This repository contains code accompanying https://arxiv.org/abs/2410.03911
MultiAddGPs is a powerful statistical model designed to analyze additive linear and nonlinear effects on compositional count data, particularly suited for relative abundance analysis in microbiome studies or similar high-dimensional compositional datasets.
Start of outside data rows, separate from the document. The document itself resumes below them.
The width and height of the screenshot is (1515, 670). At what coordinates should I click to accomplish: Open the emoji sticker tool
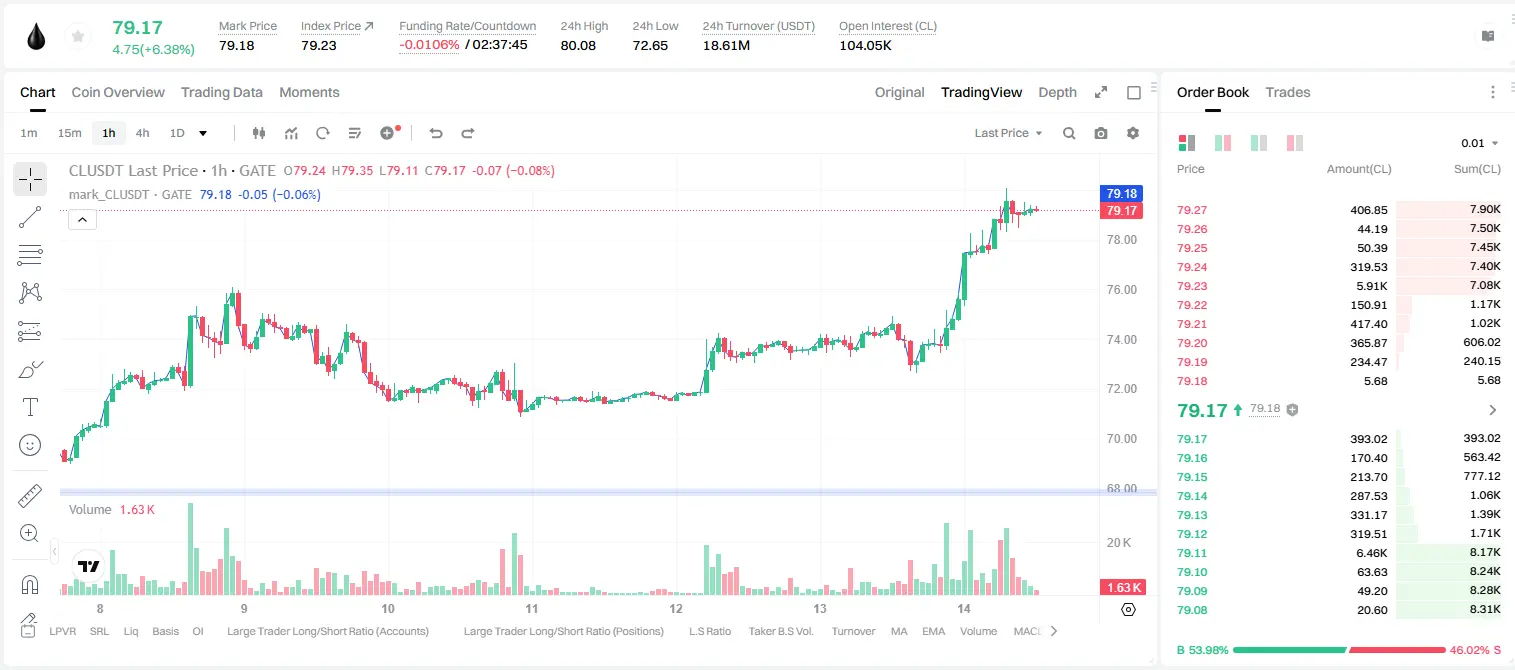(30, 445)
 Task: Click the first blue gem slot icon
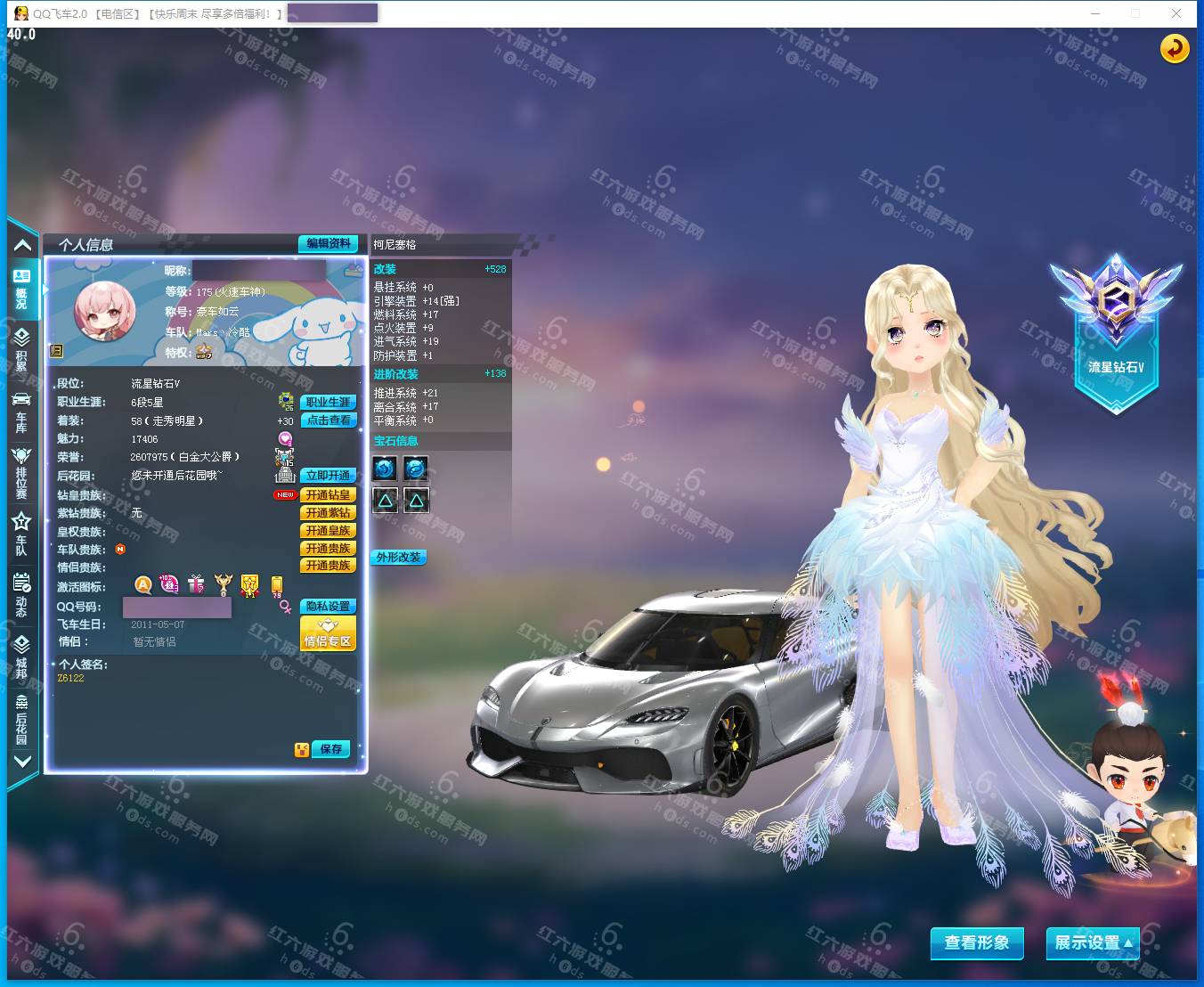tap(385, 468)
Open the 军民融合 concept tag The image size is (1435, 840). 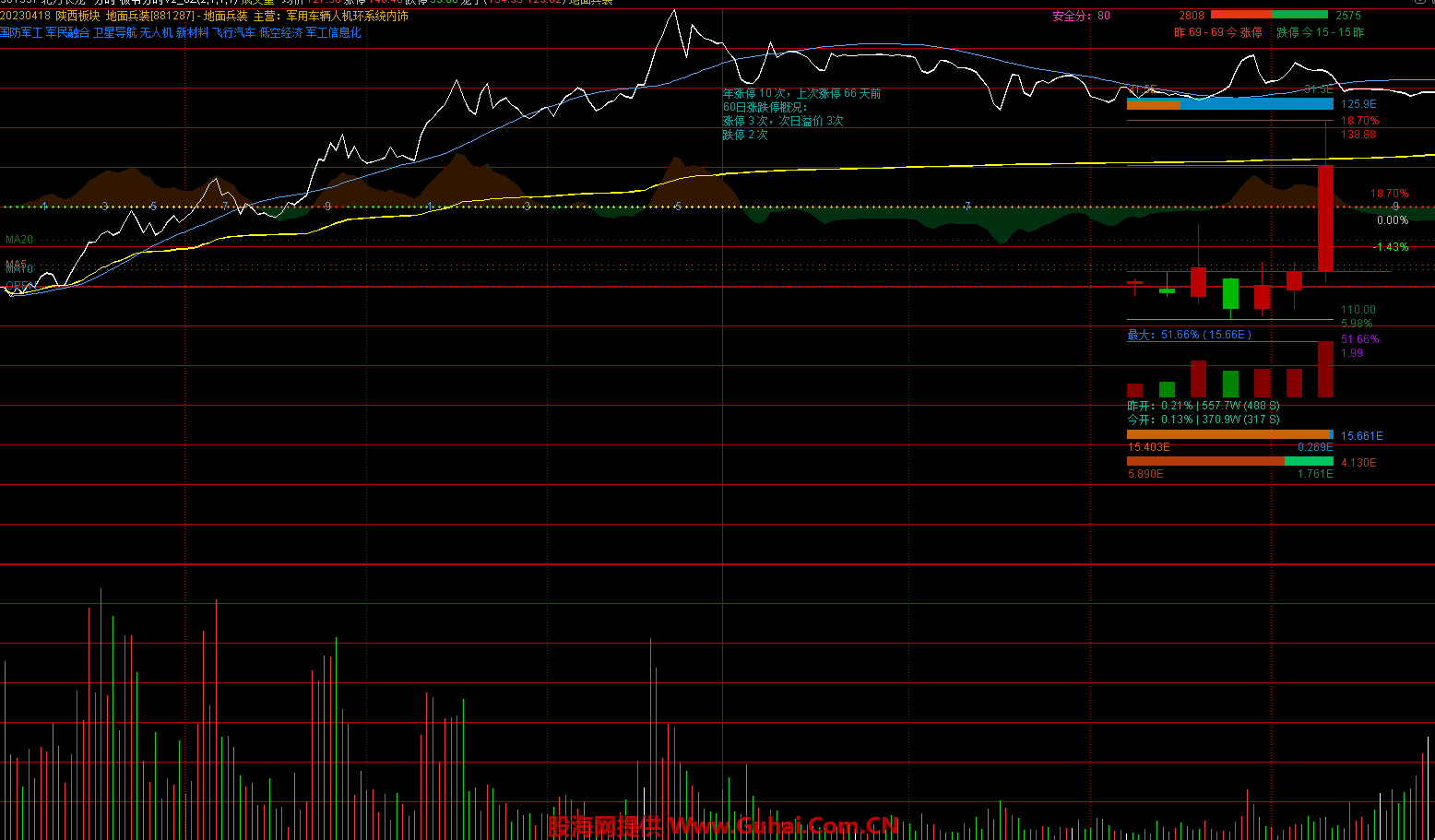click(x=68, y=33)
The model leverages the Multinomial Logistic-Normal distribution, combined with Additive Gaussian Processes, to capture complex mixed linear and non-linear dynamics.
To reproduce the figures presented in the main text, follow the instructions below:
- Clone the repository to your local machine:
git clone https://github.com/tinghua-chen/MultiAddGPs.git- Install the necessary R packages:
packages <- c("fido","dplyr","LaplaceDemon","mvtnorm","MASS","ggplot2","rBayesianOptimization","lubridate","gridExtra")
install.packages(packages)- Run
00_package_loading.Rto load all necessary dataset - Run
helper_functions.Rto load all necessary functions
- Run
01_data_preprocessing.Rto load and preprocess dataset - Run
02_analysis.Rto perform the required analysis on the dataset - Run
03_result.Rto generate Figures.
I have created a vignette demonstrating how to apply MultiAddGPs in practice using artificial gut data. You can view it here.
Note: MultiAddGPs extends the functionality of our previous fido package to accommodate both linear and nonlinear modeling in count data. If you haven't done so yet, I highly recommend reviewing the basset vignette in the fido package before working through the above example.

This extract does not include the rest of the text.